● The task:
Take the data below and extract the lines from the one with "The height and width of the screenshot is (432, 686)." to the one with "The width and height of the screenshot is (588, 404).", inclusive, exactly as written.

━━━━━━━━━━━━━━━━

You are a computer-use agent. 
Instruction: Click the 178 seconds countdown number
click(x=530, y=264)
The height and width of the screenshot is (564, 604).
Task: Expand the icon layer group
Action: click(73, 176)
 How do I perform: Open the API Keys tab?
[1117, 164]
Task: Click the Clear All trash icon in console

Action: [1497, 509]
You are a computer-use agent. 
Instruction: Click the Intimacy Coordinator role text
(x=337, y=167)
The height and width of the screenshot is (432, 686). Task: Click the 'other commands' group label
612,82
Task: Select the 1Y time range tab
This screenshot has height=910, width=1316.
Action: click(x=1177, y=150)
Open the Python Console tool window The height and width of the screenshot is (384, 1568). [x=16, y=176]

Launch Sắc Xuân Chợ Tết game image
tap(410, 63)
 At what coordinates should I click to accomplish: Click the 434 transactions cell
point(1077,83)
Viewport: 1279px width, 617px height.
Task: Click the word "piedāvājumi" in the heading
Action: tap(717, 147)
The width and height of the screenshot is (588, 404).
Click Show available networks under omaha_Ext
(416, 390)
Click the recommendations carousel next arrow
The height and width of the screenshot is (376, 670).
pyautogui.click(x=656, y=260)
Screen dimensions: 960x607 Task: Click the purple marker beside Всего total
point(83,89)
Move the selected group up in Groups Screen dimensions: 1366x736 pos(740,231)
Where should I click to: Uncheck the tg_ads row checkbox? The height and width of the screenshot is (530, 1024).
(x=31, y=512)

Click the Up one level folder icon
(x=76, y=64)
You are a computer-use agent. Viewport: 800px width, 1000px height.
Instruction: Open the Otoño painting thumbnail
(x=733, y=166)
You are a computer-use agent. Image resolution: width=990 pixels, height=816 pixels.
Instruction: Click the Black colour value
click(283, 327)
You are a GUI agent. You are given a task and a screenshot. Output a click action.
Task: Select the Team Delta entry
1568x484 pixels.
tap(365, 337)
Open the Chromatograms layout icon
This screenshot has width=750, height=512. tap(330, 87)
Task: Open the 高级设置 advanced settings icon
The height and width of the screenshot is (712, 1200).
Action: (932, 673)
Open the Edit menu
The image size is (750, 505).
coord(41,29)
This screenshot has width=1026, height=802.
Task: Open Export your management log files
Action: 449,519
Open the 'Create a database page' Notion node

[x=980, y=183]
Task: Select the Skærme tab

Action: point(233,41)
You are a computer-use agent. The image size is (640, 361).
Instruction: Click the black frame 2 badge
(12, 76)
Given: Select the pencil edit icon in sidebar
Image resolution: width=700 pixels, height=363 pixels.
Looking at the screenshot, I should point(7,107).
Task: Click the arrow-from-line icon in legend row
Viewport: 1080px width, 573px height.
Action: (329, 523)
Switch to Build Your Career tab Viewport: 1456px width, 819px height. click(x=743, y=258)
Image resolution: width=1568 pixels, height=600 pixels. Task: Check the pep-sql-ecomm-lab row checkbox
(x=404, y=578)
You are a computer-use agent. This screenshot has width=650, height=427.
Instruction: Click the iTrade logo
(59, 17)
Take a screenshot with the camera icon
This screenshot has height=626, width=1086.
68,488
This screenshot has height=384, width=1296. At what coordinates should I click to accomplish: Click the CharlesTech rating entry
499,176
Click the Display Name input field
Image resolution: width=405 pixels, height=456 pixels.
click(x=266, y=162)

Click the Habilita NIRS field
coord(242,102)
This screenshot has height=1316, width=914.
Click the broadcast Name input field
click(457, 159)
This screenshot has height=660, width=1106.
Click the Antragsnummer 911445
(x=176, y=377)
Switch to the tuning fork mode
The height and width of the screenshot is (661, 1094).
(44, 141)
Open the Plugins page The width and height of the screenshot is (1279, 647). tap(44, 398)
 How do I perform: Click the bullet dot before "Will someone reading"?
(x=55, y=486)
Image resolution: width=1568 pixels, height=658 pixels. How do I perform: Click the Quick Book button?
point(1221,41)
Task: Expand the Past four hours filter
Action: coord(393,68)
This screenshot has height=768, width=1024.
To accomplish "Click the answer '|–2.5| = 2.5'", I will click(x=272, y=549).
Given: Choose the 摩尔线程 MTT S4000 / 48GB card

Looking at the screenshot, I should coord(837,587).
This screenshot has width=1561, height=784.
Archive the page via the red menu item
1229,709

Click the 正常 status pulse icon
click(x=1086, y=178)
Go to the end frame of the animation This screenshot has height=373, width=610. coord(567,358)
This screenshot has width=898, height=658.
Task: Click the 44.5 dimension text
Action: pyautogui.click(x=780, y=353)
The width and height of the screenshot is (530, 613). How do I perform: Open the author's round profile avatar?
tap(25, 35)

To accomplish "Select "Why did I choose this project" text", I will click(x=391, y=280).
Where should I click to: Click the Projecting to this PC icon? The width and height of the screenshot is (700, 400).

━━━━━━━━━━━━━━━━

● Answer for this exercise:
The height and width of the screenshot is (432, 686). Task: Click the 'other commands' group label
612,82
Task: Select the 1Y time range tab
This screenshot has height=910, width=1316.
Action: click(x=1177, y=150)
Open the Python Console tool window The height and width of the screenshot is (384, 1568). [x=16, y=176]

Launch Sắc Xuân Chợ Tết game image
tap(410, 63)
 At what coordinates should I click to accomplish: Click the 434 transactions cell
point(1077,83)
Viewport: 1279px width, 617px height.
Task: Click the word "piedāvājumi" in the heading
Action: tap(717, 147)
The width and height of the screenshot is (588, 404).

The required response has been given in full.